The full intent-to-trajectory pipeline is validated across four architectural variants (combinations of neural and heuristic modules). The reasoning LLM is feasible in 100% of cases; SCP success is mostly modulated by the waypoint generator, again favoring the neural model.
Critically, in configurations with both trained modules, the pipeline exhibits the highest dual-metric intent/trajectory match rates (18.0% for intent-trajectory, 20.4% for reasoning-trajectory), a relative improvement of approximately 1.5× over heuristic reasoning at fixed waypoint generation. Behavior-sequence feasibility and semantic trace alignment are robust: 52.4% of traces match both top-priority intent metrics, 47.6% at least one.
Theoretical and Practical Implications
The results indicate that the explicit use of intermediate behavior and waypoint abstractions allows for scalable supervision, interpretable operator interventions, and effective propagation of high-level intent to safe, performant closed-loop policies. The LLM-based reasoning layer, decoupled from full state/trajectory metrics at inference, demonstrates that it is possible to distill robust planning heuristics from structured, optimization-backed data while preserving semantic flexibility and operator oversight.
Practically, these attributes facilitate progressive autonomy, critical for mission phases requiring human-in-the-loop supervision as well as full spacecraft self-management. The interface design admits future extensions to collaborative and multi-agent guidance scenarios, as well as integration with visual-semantic or goal-oriented natural language operator interfaces. The approach also highlights the benefit of modular system architectures where interpretable checkpoints propagate uncertainty and enable runtime intervention [art_ieeeaero24, jain2026autonomous].
Future Directions
Several directions are opened by this work: integration of uncertainty-aware neural warm-starts or learned SCP initialization [banerjee2025deep, yuan2024filtering], more expressive sequence models for behavior abstraction [celestini2025generalizable], compositional or multimodal trajectory synthesis, and application to general out-of-distribution context or multi-agent space logistics.

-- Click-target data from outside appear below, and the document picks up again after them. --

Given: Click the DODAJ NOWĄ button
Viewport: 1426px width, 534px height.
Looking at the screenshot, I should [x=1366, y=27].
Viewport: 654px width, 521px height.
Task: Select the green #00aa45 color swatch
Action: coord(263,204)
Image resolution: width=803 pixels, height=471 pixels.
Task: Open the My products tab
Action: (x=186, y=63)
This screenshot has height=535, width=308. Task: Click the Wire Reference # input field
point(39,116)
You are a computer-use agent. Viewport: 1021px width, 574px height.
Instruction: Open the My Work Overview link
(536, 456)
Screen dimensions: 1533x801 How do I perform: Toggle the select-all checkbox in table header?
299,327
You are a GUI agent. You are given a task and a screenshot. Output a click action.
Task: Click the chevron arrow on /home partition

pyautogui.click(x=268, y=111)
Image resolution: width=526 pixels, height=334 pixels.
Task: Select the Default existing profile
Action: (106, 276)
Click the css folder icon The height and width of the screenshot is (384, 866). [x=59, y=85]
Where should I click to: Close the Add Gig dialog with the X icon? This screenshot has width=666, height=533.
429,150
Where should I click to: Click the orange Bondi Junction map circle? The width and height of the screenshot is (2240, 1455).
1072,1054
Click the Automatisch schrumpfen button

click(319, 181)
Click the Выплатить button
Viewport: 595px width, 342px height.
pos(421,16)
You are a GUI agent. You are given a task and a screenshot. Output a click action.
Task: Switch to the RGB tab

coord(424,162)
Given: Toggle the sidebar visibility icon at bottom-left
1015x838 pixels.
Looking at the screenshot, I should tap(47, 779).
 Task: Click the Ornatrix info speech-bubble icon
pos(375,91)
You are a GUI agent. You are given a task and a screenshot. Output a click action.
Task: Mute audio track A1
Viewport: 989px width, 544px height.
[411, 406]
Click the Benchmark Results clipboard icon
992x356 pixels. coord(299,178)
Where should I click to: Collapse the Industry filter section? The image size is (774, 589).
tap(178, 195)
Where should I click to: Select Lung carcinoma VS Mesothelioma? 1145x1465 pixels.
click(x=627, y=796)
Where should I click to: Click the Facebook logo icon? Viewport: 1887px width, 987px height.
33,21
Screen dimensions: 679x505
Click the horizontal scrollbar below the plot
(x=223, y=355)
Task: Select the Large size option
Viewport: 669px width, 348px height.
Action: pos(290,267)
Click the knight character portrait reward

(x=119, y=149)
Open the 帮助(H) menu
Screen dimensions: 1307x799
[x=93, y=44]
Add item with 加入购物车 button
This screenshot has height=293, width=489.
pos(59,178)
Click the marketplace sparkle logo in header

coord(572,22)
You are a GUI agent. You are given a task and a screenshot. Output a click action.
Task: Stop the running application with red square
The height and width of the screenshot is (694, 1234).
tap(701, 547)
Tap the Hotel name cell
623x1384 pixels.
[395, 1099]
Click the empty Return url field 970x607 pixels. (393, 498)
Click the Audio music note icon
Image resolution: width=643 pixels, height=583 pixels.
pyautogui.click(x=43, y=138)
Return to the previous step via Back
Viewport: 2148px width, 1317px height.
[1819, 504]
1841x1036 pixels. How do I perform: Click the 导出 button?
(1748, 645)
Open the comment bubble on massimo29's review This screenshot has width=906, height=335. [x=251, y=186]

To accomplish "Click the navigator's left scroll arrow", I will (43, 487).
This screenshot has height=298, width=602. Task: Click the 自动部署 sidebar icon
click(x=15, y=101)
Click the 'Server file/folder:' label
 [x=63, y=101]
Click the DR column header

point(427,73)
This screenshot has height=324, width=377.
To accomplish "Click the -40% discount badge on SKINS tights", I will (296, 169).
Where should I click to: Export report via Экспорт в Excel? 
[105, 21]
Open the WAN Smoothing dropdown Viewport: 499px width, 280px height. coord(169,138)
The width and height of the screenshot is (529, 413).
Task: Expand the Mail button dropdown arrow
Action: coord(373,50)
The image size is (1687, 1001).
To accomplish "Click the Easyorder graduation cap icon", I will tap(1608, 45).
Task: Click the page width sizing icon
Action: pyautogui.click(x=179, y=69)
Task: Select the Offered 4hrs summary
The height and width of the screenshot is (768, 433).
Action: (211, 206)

Generalization of reasoning strategies and their formal verification in new mission domains remain open research areas.
Conclusion
This paper presents a hierarchical, intent-aligned spacecraft autonomy architecture, establishing that explicit decomposition via behavior and waypoint abstractions allows FMs to serve as high-level reasoning layers, harmonizing semantic mission objectives with safety-critical trajectory optimization. The proposed framework achieves superior SCP convergence rates and higher semantic alignment to operator intent than heuristic baselines, validating the approach in large-scale statistical studies. This method points to scalable, interpretable, and safe autonomy for next-generation space logistics and multi-agent orbital operations.